Judge Thande said that in promulgating the new rules, the supreme court had a duty to facilitate meaningful engagement with the public. This engagement should have included access to and dissemination of relevant information, with a reasonable opportunity to the public and all interested parties to know about the planned rules.

Evident

It was quite evident from the material before the court that the supreme court had not conducted any public participation before promulgating the rules, contrary to the constitutional requirement that reasonable opportunity must be given to those likely to be affected by the rules to voice their concerns and know that they were properly considered.

The court’s ‘inevitable conclusion’ was that the decision of the supreme court to exclude the ‘participatory rights of the people before promulgation of the impugned rules, is unlawful and unconstitutional.’

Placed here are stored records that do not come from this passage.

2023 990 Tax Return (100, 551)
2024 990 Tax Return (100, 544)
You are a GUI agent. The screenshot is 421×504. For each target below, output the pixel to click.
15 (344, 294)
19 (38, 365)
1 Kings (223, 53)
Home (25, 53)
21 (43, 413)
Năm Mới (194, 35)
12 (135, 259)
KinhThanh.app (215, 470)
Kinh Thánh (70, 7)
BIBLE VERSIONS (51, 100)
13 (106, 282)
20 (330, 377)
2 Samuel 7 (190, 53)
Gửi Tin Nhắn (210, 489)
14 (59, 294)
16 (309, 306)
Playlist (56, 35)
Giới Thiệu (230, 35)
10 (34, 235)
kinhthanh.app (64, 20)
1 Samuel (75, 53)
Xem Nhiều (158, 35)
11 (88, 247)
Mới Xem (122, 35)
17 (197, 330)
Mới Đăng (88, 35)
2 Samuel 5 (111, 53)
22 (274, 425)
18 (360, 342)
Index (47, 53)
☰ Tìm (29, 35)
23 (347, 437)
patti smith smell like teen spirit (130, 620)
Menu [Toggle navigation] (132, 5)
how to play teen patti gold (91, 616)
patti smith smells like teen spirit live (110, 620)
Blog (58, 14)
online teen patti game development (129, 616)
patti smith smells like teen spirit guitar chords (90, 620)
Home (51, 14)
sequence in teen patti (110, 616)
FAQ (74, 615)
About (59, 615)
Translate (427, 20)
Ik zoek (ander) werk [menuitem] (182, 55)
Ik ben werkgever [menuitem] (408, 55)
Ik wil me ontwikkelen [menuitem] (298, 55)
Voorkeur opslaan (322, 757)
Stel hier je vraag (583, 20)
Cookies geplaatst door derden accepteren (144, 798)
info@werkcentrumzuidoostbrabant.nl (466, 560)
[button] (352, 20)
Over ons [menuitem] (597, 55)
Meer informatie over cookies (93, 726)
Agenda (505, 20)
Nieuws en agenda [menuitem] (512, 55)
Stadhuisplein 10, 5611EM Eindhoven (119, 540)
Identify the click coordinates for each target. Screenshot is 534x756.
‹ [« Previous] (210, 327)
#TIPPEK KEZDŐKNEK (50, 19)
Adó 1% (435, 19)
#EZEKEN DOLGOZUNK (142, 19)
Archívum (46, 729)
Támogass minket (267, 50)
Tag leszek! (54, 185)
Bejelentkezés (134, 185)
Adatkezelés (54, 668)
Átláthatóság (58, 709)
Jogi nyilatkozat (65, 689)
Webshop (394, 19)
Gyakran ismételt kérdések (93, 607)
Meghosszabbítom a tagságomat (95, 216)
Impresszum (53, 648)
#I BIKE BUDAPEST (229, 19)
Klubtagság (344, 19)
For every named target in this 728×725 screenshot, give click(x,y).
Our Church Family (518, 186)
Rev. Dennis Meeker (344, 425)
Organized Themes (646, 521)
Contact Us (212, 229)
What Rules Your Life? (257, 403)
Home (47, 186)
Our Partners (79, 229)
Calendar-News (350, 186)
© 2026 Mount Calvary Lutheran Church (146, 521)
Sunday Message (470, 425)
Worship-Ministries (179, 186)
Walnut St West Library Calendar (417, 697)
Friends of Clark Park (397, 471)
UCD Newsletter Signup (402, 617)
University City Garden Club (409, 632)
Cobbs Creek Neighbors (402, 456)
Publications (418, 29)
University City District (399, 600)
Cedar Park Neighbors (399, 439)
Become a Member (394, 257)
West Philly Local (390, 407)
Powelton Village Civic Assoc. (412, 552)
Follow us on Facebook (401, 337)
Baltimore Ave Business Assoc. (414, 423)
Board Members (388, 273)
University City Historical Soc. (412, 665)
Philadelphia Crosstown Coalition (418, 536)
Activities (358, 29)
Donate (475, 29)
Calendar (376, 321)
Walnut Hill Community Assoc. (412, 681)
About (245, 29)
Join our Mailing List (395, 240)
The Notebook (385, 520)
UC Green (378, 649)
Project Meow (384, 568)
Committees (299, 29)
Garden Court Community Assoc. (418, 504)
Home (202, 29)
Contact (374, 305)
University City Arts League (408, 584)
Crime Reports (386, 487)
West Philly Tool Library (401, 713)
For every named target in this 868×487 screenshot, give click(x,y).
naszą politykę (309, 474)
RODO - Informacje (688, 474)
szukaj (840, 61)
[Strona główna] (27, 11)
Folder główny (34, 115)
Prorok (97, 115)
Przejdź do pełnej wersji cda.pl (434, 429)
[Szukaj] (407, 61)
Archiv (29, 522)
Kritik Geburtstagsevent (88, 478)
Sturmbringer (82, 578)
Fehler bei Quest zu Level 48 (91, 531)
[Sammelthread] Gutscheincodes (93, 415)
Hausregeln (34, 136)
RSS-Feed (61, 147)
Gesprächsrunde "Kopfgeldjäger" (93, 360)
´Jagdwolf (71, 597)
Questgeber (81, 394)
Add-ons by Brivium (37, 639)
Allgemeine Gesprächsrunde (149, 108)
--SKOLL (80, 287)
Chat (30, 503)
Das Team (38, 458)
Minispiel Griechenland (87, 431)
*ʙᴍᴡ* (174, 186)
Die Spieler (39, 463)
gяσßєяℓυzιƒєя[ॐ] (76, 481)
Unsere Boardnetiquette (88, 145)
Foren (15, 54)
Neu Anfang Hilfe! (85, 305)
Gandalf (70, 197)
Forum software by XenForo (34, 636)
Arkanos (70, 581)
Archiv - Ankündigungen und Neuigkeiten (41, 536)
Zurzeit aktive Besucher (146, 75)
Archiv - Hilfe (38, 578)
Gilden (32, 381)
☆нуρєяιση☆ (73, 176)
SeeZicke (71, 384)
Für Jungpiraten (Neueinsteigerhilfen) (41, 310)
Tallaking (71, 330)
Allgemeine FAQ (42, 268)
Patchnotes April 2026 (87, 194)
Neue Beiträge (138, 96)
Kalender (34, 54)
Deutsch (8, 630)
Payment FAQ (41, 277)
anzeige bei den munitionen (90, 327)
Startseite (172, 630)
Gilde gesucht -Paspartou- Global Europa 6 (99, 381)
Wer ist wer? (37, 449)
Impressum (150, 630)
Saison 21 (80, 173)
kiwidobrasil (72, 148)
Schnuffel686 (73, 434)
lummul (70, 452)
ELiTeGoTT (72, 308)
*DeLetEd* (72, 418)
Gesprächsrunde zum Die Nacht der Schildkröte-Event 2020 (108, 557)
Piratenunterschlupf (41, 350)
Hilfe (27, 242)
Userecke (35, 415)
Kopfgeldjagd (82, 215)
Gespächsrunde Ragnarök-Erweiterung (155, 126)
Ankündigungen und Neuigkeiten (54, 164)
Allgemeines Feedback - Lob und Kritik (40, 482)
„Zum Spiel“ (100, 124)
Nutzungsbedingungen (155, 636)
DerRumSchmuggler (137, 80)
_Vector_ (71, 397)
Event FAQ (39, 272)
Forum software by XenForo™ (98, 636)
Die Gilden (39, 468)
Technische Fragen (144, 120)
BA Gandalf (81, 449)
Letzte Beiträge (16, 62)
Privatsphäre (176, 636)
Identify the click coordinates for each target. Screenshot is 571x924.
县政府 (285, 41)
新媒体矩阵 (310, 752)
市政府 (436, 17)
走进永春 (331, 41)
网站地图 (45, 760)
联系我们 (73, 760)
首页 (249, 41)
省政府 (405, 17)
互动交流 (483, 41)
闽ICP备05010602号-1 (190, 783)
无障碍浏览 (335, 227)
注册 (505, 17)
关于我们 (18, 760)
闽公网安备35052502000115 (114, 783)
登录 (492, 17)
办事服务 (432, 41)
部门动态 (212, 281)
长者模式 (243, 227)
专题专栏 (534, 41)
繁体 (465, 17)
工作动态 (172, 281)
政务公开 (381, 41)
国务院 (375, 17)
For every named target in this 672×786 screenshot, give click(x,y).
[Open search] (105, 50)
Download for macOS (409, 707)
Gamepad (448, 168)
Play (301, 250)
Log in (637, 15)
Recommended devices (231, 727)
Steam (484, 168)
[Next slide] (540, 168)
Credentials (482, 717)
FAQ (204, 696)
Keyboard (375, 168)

What about the claim that the supreme court had usurped the role of parliament in promulgating these rules?

Overboard

The claim was directly related to the fact that the rules extended the contempt of court provisions in the penal code. The Supreme Court Act already made detailed provision for contempt of court including penal provisions, said Judge Thande, commenting that it was not clear why the new rules were thought to be necessary.

If indeed there was a need to expand contempt of court provisions to include the provisions in the new sub-rules, then the supreme court should have deferred to parliament, which has the constitutional mandate to make new law.

Only parliament had the power to make provisions with the force of law. ‘To this extent, I find that the supreme court went overboard. Such provisions can only be made by parliament or with its approval. More so, because the provision has the effect of taking away rights.’

Stick to its lane

The court then in a sense read a lesson to the supreme court about only exercising the powers given it, not usurping the powers of other constitutional entities and observing the separation of powers doctrine ‘which requires each of the three arms of government to stick to its lane.’

Although the petitioners had also claimed that the new rules infringed specific rights and freedoms contained in the bill of rights, there was no need to examine this question, said the court, since the rules were in any case unconstitutional for lack of public participation and because of the usurpation of the legislative powers of parliament.

The intriguing question now, must whether the CJ will appeal against the finding or whether she will find the reasoning convincing and accept that perhaps the whole issue should have been handled differently.